The Wings of the Dove

by Henry James

My criticisms of The Wings of the Dove are largely the same as those of The Ambassadors & The Golden Bowl. The writing is arcane, no two characters ever have a conversation in which anything is actually said that conveys straight information, and the plot is hard to decipher. My vintage paperback from 1964 betrays James with a spine that's barely been cracked...over half a century. What else is new? It took two characters eleven pages and a chapter & a half in this book simply to open a letter. What'd they do for those eleven pages and chapter & a half? They talked around opening it.

So make no mistake, within the covers of The Wings of the Dove, you're sure to find the sadistic writing & masochistic reading that is Henry James. He'd have you believe that all his characters enjoy guessing games—or at least that all play by the rules of one—when they converse. Dialogue is represented here as an exercise in forbearance: Characters resist answering questions, but even more so, resist asking them.
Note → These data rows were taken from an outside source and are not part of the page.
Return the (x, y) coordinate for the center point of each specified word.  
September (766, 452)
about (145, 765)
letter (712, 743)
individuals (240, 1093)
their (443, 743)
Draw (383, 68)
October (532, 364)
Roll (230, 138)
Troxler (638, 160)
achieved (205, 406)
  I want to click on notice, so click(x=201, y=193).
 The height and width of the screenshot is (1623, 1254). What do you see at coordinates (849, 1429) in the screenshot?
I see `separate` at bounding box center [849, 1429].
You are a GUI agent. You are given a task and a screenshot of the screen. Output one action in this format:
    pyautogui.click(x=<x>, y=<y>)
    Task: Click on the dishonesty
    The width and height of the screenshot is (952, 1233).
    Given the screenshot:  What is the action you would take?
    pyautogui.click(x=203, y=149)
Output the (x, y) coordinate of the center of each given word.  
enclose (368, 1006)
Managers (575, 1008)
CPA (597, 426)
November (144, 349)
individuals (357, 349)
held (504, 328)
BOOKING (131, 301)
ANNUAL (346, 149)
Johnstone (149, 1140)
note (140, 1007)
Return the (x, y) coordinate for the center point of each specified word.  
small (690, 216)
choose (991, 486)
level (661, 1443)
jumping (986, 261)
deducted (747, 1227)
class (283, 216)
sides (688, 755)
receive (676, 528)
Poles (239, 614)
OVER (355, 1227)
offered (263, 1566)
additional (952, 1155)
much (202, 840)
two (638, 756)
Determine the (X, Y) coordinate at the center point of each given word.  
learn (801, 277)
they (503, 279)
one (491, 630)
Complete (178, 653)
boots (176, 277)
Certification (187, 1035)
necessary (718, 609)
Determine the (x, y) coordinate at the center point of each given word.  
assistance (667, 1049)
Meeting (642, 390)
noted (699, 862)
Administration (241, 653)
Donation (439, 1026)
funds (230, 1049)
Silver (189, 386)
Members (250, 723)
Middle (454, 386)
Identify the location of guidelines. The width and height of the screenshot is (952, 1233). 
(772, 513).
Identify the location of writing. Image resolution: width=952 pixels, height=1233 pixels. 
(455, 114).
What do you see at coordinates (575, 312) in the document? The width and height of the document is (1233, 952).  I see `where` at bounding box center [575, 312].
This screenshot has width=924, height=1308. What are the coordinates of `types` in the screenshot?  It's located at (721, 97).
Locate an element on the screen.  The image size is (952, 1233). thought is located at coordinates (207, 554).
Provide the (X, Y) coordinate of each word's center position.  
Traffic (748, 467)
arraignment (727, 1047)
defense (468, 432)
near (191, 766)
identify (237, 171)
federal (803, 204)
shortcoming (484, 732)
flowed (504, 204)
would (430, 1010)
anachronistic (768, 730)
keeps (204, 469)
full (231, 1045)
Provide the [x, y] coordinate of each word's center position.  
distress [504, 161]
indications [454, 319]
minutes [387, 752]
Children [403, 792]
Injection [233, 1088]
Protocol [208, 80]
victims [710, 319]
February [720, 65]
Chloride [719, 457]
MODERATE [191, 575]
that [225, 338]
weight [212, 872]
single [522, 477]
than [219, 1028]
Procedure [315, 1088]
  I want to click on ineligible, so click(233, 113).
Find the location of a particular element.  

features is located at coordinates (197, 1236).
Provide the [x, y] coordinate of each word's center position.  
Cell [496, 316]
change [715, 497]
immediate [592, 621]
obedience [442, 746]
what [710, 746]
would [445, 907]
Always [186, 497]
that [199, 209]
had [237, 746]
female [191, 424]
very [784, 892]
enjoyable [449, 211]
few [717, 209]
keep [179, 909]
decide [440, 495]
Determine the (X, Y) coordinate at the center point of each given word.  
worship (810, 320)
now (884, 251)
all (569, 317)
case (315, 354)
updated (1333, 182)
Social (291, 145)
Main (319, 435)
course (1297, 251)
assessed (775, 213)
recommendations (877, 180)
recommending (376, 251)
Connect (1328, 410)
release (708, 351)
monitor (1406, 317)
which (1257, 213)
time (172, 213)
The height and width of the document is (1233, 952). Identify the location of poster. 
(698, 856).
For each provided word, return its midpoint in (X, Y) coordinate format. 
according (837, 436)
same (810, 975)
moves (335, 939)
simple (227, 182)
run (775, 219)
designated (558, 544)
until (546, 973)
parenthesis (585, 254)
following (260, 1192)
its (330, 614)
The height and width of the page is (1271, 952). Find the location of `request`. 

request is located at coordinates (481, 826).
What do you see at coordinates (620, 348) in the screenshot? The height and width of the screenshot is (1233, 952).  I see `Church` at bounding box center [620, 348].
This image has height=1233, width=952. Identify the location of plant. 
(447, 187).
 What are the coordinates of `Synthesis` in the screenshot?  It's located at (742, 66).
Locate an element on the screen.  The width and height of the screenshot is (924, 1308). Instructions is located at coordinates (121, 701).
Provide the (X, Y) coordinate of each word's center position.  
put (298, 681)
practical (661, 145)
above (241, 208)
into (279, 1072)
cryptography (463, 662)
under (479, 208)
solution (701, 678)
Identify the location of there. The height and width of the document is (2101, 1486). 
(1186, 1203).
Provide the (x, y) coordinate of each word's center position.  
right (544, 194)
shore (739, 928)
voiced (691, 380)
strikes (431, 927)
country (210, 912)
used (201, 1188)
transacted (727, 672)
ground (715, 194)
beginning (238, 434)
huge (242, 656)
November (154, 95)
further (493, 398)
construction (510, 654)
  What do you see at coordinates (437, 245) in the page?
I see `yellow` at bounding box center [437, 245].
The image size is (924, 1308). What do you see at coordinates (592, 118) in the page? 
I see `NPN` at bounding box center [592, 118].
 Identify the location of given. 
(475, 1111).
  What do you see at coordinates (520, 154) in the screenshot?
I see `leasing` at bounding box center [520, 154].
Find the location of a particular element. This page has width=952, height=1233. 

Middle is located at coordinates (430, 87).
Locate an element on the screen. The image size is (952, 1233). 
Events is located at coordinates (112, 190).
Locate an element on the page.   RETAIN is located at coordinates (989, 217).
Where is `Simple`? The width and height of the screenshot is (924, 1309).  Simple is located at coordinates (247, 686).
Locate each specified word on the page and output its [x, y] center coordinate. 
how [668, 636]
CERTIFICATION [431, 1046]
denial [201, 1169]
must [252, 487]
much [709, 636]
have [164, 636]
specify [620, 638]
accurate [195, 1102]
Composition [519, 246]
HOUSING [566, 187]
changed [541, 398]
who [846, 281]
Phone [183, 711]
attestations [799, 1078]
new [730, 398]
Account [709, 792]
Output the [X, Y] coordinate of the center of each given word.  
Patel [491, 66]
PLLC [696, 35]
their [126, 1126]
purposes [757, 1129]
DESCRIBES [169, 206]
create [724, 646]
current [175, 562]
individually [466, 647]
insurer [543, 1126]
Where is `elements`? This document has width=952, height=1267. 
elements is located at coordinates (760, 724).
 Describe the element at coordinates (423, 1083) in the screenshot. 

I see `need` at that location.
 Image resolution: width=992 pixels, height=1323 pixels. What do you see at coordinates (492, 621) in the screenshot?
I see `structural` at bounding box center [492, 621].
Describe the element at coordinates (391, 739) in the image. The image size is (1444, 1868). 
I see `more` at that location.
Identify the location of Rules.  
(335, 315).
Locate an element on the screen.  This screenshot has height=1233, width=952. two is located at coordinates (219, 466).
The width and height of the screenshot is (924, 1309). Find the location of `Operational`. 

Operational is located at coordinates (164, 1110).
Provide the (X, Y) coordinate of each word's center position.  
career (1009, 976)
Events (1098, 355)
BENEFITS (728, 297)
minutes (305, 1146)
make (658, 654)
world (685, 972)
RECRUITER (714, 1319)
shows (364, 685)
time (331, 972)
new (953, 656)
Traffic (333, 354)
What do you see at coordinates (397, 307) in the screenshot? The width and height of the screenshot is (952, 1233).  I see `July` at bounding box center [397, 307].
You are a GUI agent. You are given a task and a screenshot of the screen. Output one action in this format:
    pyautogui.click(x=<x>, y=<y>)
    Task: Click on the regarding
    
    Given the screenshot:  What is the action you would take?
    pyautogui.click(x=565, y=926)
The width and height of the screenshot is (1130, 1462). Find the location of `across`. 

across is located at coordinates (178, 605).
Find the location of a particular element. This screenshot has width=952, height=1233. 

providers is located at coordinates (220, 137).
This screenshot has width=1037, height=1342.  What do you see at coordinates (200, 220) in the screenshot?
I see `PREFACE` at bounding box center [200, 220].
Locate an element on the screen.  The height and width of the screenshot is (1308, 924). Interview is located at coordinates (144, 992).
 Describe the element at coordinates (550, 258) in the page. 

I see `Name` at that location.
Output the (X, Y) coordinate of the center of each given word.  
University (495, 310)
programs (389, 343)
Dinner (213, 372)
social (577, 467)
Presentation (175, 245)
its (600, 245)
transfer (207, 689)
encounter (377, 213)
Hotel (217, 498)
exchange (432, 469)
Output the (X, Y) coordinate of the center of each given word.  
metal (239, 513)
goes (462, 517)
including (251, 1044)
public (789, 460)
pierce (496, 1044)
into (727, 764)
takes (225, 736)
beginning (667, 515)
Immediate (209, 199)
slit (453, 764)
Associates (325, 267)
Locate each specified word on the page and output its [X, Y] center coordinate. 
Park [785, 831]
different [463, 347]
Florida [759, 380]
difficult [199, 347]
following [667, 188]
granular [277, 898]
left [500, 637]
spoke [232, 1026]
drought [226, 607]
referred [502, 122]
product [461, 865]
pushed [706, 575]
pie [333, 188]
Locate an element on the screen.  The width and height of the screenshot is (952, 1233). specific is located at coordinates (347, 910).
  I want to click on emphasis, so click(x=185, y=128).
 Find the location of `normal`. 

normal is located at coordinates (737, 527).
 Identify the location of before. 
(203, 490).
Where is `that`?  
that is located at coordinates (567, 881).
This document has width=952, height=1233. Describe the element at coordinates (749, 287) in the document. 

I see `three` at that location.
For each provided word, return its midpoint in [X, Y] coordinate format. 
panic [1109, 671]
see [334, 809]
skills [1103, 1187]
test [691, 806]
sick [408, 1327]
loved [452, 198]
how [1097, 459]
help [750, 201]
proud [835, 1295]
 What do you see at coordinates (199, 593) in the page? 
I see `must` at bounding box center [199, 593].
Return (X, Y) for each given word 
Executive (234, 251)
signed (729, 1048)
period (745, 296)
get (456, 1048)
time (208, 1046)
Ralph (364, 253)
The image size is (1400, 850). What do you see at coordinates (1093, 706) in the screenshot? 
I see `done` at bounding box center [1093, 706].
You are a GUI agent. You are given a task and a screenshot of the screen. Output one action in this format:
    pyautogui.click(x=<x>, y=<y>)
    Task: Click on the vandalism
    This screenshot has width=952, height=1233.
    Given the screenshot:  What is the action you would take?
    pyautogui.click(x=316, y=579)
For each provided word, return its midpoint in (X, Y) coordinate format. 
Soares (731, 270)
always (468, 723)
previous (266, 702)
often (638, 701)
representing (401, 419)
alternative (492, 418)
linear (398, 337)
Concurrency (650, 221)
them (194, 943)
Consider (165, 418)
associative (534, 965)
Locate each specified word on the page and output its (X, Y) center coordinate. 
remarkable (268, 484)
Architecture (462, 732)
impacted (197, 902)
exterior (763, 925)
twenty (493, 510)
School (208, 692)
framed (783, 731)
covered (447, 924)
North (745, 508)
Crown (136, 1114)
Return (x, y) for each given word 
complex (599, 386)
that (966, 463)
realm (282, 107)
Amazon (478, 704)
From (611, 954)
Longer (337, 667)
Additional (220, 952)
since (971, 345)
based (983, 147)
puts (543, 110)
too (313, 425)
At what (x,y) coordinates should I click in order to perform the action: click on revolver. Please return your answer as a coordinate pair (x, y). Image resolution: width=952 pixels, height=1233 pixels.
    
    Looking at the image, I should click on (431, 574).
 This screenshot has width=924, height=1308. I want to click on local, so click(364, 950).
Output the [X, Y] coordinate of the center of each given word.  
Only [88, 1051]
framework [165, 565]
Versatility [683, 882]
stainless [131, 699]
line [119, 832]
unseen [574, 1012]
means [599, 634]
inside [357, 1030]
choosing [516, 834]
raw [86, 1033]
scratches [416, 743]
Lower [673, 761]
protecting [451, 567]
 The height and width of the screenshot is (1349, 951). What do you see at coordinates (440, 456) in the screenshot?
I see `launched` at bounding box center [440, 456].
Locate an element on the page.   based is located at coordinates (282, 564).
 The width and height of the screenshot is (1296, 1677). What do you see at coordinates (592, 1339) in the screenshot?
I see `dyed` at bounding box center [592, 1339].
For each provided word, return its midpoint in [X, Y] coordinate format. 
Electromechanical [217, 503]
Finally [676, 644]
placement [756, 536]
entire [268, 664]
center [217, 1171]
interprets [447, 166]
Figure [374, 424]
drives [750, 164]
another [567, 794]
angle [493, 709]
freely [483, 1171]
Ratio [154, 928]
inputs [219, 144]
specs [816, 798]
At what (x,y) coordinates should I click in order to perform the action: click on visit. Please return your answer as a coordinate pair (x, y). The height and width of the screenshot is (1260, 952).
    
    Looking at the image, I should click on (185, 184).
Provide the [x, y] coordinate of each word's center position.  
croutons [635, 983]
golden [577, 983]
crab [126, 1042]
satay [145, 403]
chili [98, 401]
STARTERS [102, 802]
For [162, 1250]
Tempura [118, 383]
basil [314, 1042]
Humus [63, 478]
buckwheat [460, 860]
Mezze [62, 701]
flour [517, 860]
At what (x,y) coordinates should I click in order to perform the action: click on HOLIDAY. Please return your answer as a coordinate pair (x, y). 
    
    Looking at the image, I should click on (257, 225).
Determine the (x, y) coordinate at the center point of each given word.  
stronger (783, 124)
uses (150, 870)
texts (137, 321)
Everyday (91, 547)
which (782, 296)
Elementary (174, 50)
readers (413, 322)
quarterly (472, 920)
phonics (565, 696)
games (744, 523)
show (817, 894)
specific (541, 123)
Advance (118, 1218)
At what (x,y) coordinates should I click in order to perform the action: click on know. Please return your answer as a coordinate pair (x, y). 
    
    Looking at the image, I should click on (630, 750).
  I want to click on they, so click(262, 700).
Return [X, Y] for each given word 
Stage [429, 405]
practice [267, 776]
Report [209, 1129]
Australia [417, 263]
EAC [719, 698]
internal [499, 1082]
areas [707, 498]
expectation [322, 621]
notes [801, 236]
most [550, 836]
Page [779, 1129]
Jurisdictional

And the reader is left crying alone in the wilderness. I mean, the game of questions was fun in Rosencrantz & Guildenstern Are Dead, but let's remember that that's ABSURDIST literature, folks.

The Wings of the Dove is like The Golden Bowl turned upside down. By that I mean that this time it's the first four fifths of the book that feature a plot too tenebrous to navigate (I have to turn to online crib notes while I read to make sure I'm getting it, and in fact wouldn't have gotten a couple parts of it without the use of that crutch). But within the last 100 pages, the book becomes kind of a juggernaut! The writing gets lucid enough that if you've gotten that far—does anyone?—there's actually some satisfying payoff.

Themes that drive The Wings of the Dove include the following. Love makes people lose their otherwise good heads. Chasing money will get you no place you then want to be once you've caught it. And if you don't ever get asked something (out of perceived propriety) then you get to commit the sin of omission by never having to tell it.